I have to say, though, there's only so much ANY teacher can do motivate a student. Obviously someone who's a drill sergeant isn't going to help, but even the friendliest, most encouraging, happiest person on Earth won't help if the student's not internally motivated from the start.
yesterday I discovered that I needed to freaking re-learn how to go from the prep step into the feather...7 years next jan, 10's of thousands of dollars (conservately) of fine instruction; crappy prep step...shrug...
Moral: Learning is a continuous process, which includes discovering the best way of learning.
NOP (Not Our Problem), if students are not motivated,
Are we a group of die-hards?
I agree to danceronice's point that the best and most inspirational teachers may also loose students due to lack of enthusiasm of students or other factors, but I must add here that this happens in lesser degree.
Incidentally, yesterday I had been to a batch which were mostly of re starters, I had seen a lot many good students who had left an year back on the dance floor, once again.
I would atribute their presence to the teacher who maintained a connection with her old students, which I suppose is the right approach, and an example of the great role that the faculty plays. These students I believe were waiting for some external motivation.
I totally agree, and that is what this thread is all about.
So you agree then that a somewhat agressive approach to urging students to take lessons, far from being some subversive Plot to 'get' students, is in reality a really good thing - many times the urging of a teacher / studio owner / friend is what is needed to further the process....
Bailamosdance, I don't know if you are asking me that question or not. If you are, my answer would be it could further the process, or it could also turn the student off. I think that it would probably depend on how much the student trusts the teacher, friend or studio owner.
That does not follow at all. Any given teacher has very great incentive to motivate the students to study dance. After all, their livelihood depends on it. What I am saying is that we cannot judge the effectiveness of teachers getting students enthusiastic about dancing based on the anecdotal evidence of the members of this forum.
not sure that that is the moral on that one...at least not for me...I think my way of learning is quite effective...but it is certain that "good" is relative....and that a student's whose perception needs to be that they are good at dance might actually be in danger of not improving...but I do think it goes to your point that they had better see "becoming good" as a process
And I'm saying if the students don't find internal motivation, you can't put it there. Oh, you can get them to shuffle through the very basics of anything they think they want to learn, but you can't force someone to put in the work and want to learn.

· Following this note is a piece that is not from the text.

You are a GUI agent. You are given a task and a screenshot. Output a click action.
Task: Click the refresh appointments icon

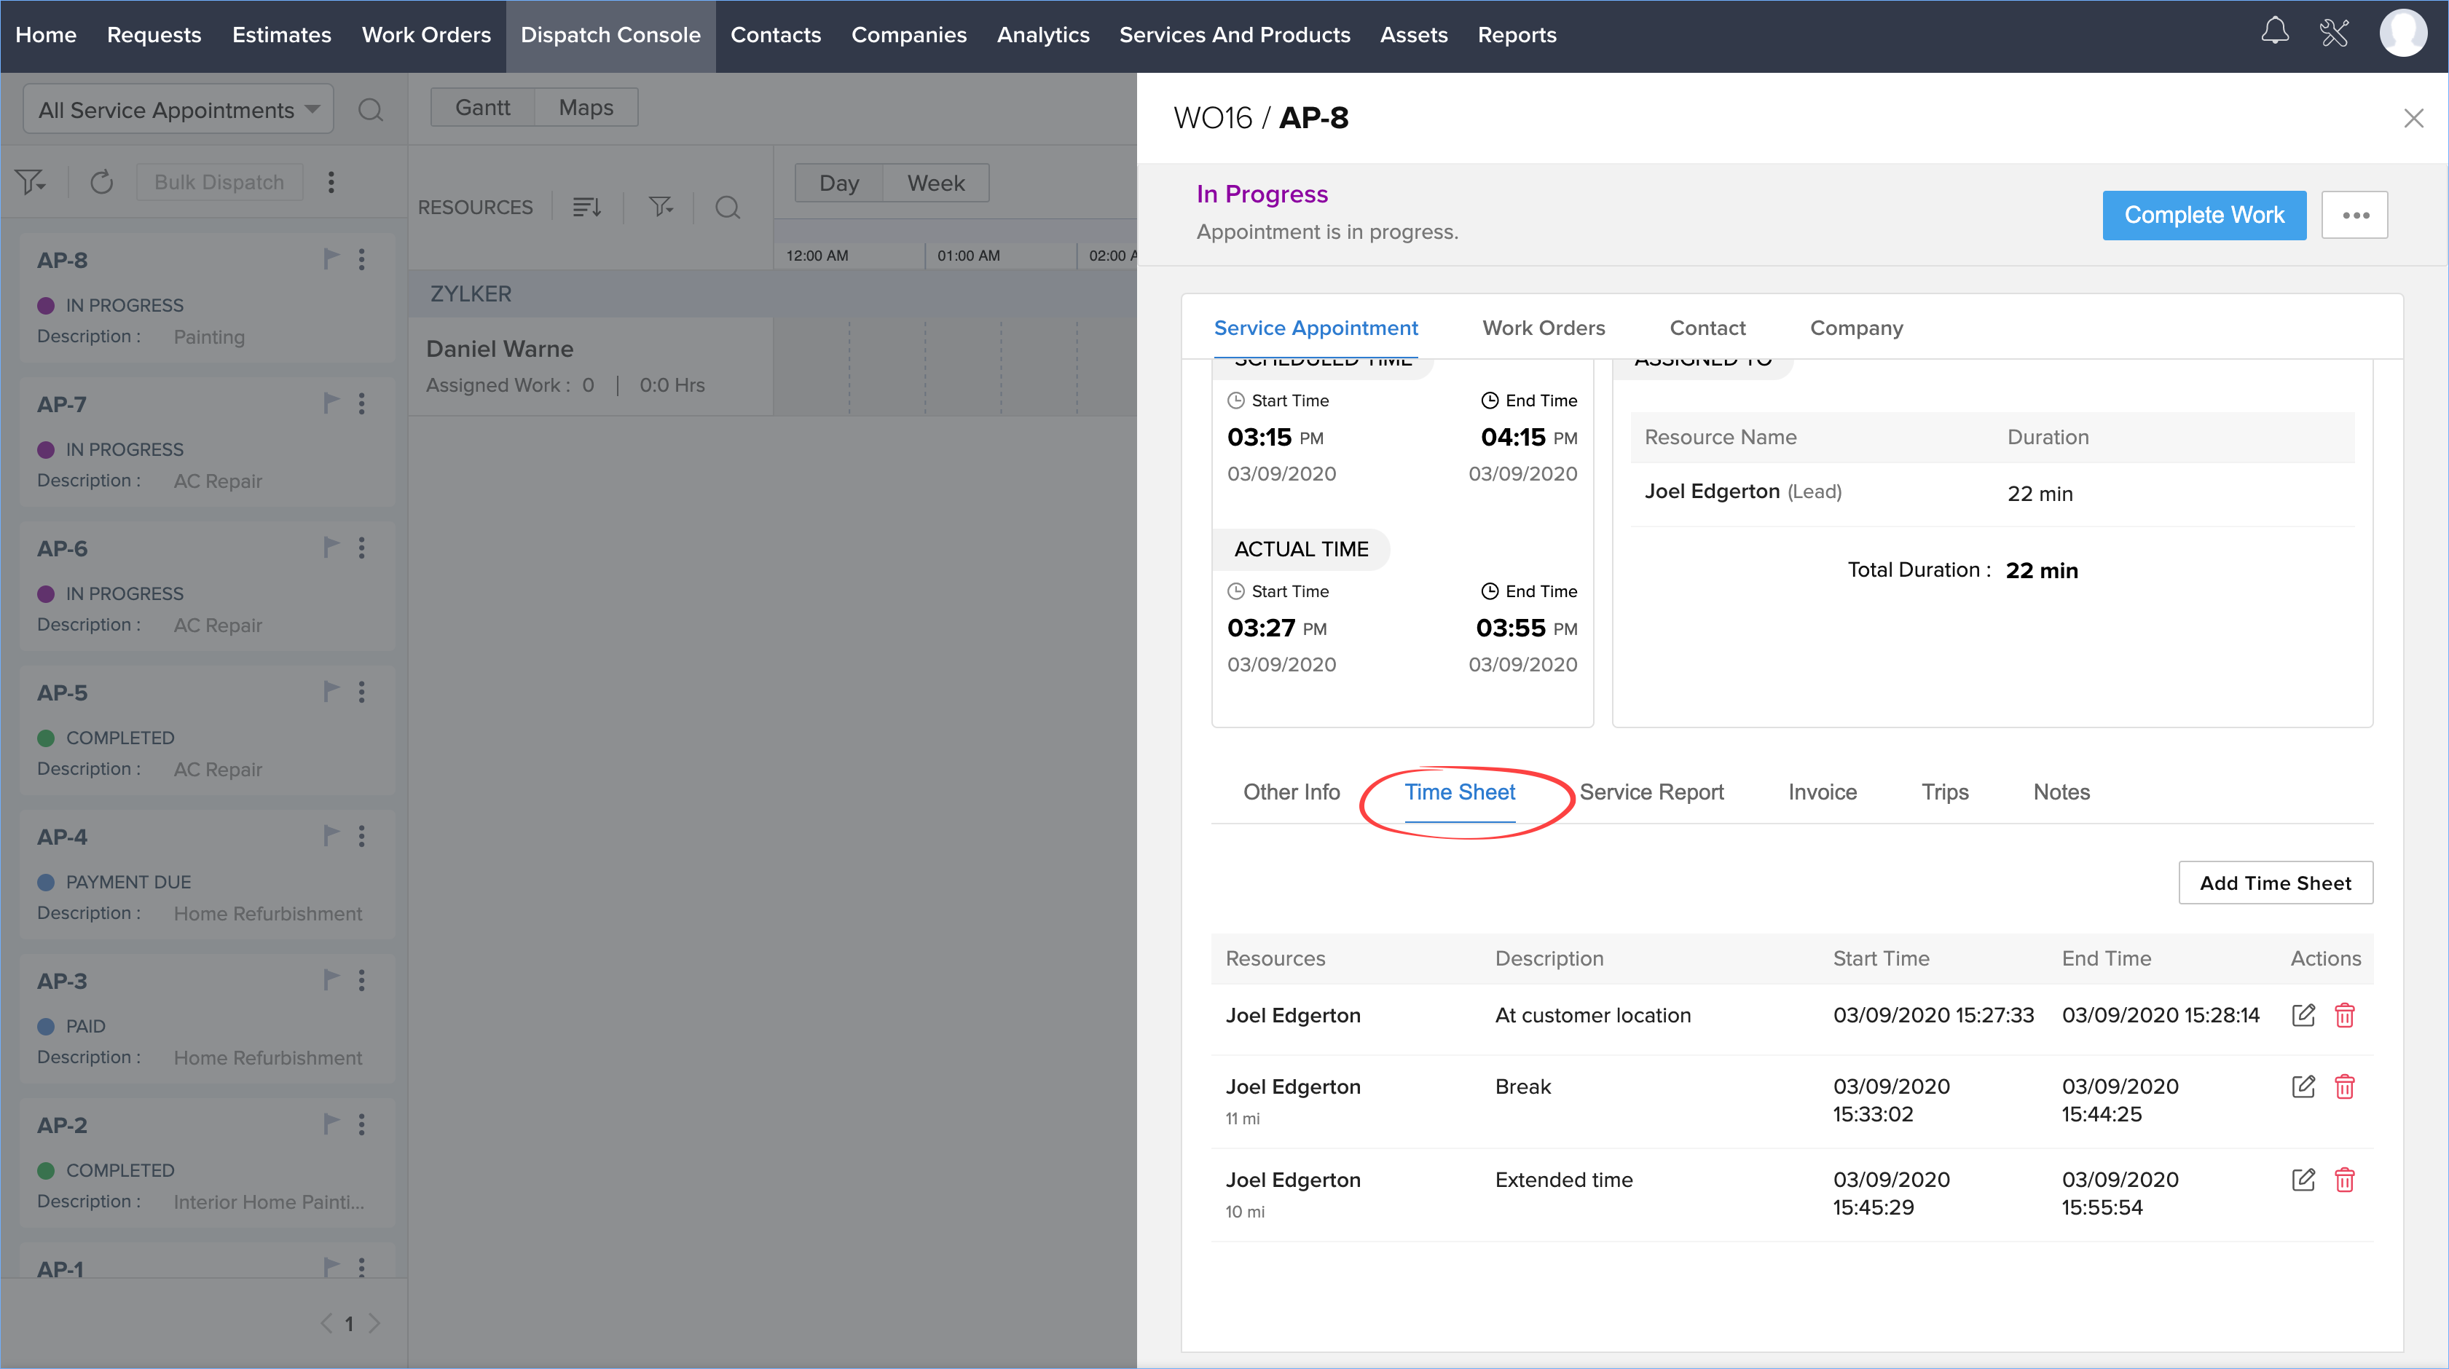102,182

I was agreeing with anamateur.
Your issues of trust are holding u back, f. When u free yourself and become more accepting u will be surprised at the way your body responds.
"good" is relative.... perhaps even 'best'
I wish i had known the best path ...
I was hinting at ways of becoming 'good' or rather 'better', as a process.
Now I must add at this point, this is also relative . or there wouldn't have been any divergent views here. :cheers:
Teacher/studio owner/ friend.... positive influences great as far as we look at it as external motivational aid rather than weighing the outcome.
The term used could be ‘proactive’ and not ‘ aggressive’ wherein the student gains better through the former as we know for certain that the act of ’aggression’ is not of the interests of the other party, whether it is intended to be noble or right on one side.
Any negative connotation of the ‘good’ activity in question may be due to the justification of this somewhat ‘aggressive’ approach. ( hope this is an odd opinion)
Intentions are valued more, if it were not 'aggressive'..... right?
But in an ideal scenario, cost benefit can also be taken into consideration for the larger benefit of student community.
We both agree Bailamosdance.:together: External too plays a vital role.
Proactive, aggressive, often the difference in these terms is just the perception of the person on the receiving end.